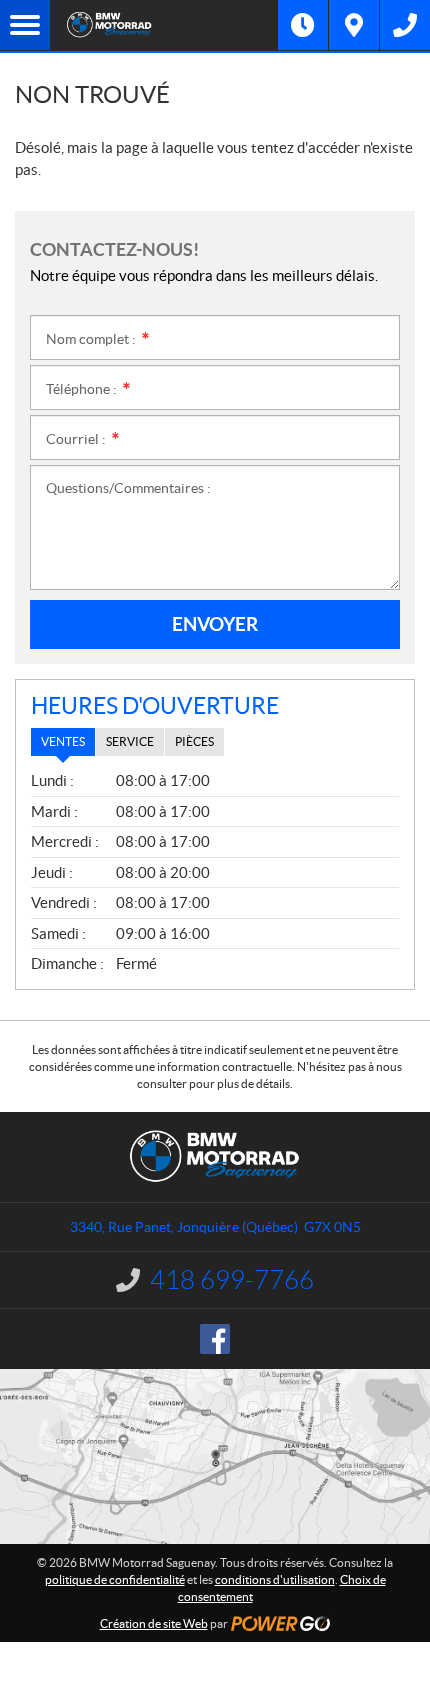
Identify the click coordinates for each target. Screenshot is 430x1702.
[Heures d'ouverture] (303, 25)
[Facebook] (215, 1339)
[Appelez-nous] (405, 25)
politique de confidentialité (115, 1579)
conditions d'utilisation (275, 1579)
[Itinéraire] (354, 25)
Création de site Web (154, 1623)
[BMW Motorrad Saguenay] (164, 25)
● ● ●
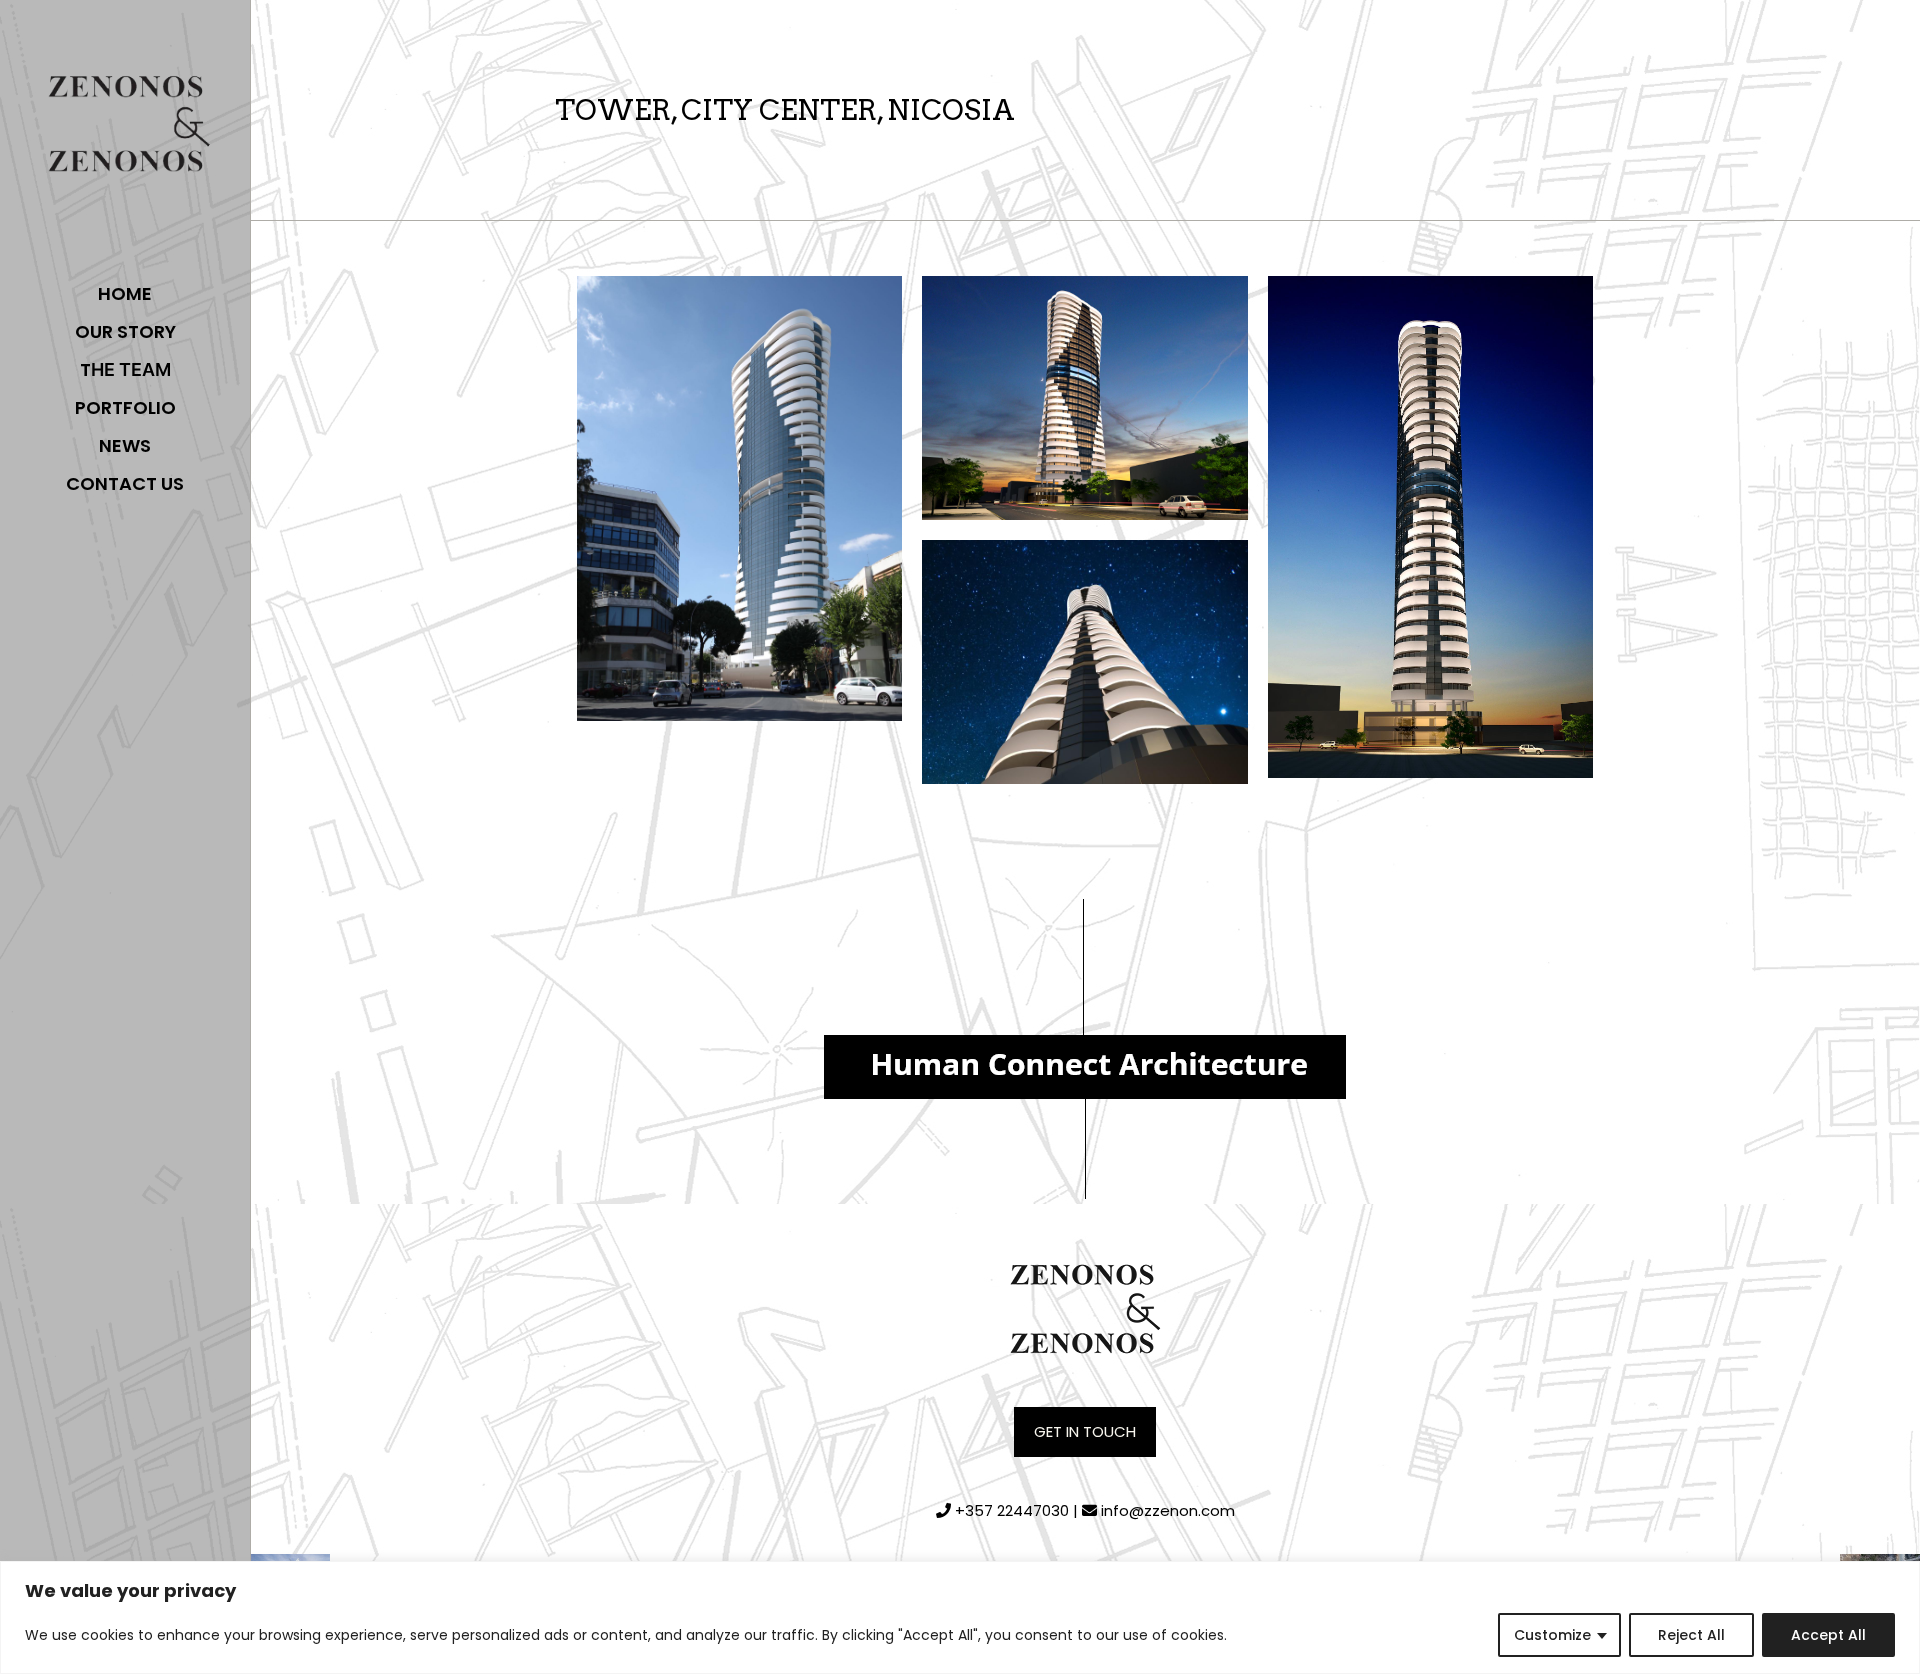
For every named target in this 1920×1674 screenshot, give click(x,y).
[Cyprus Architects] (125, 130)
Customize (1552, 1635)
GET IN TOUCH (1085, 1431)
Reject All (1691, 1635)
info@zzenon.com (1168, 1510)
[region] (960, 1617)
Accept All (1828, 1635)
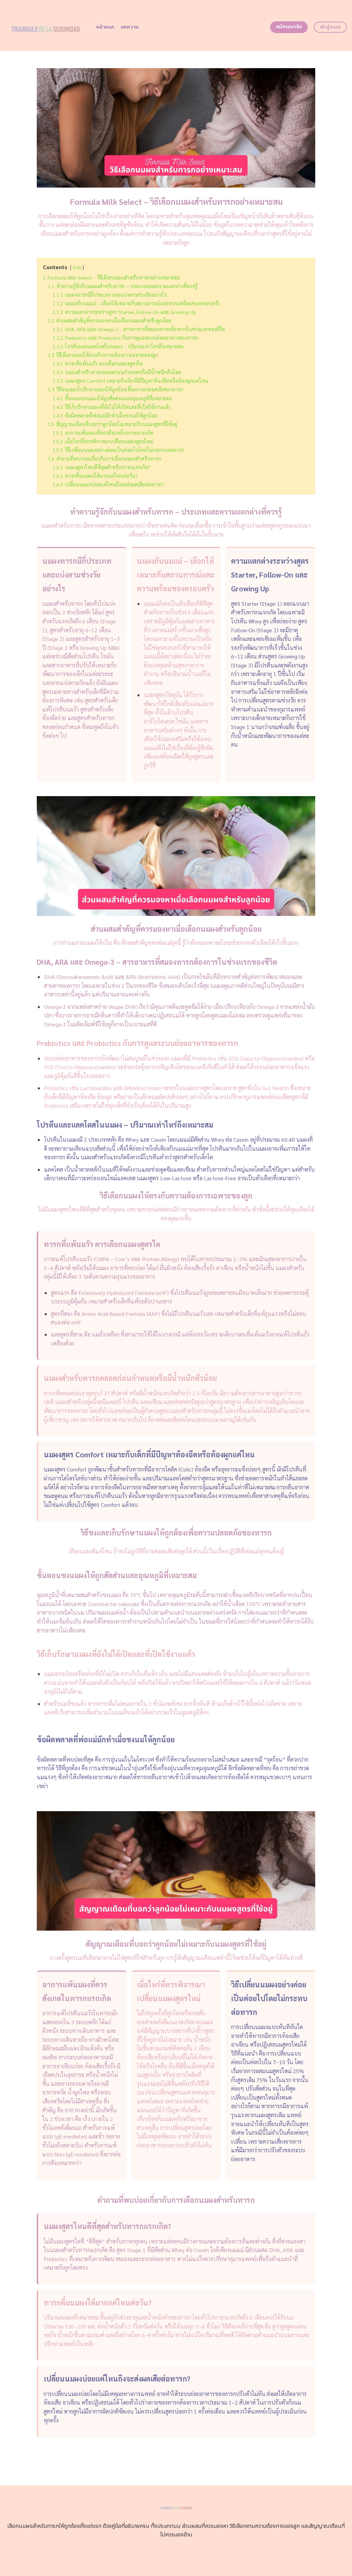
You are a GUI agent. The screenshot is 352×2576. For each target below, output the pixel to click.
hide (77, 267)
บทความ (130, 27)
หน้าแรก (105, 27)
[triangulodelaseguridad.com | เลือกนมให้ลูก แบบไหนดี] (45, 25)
● ● ●
What is expected -> Lines holding the word "target" in the entries above are the ones to pull out. Copy them all.

Final answer ->
Identify the click coordinates for each target. Screenshot is 430x1702.
For every named target in this 1920×1674 screenshot, give click(x,y).
You are a GUI agent. The screenshot is 352×2576. For each target below, output the pixel to click.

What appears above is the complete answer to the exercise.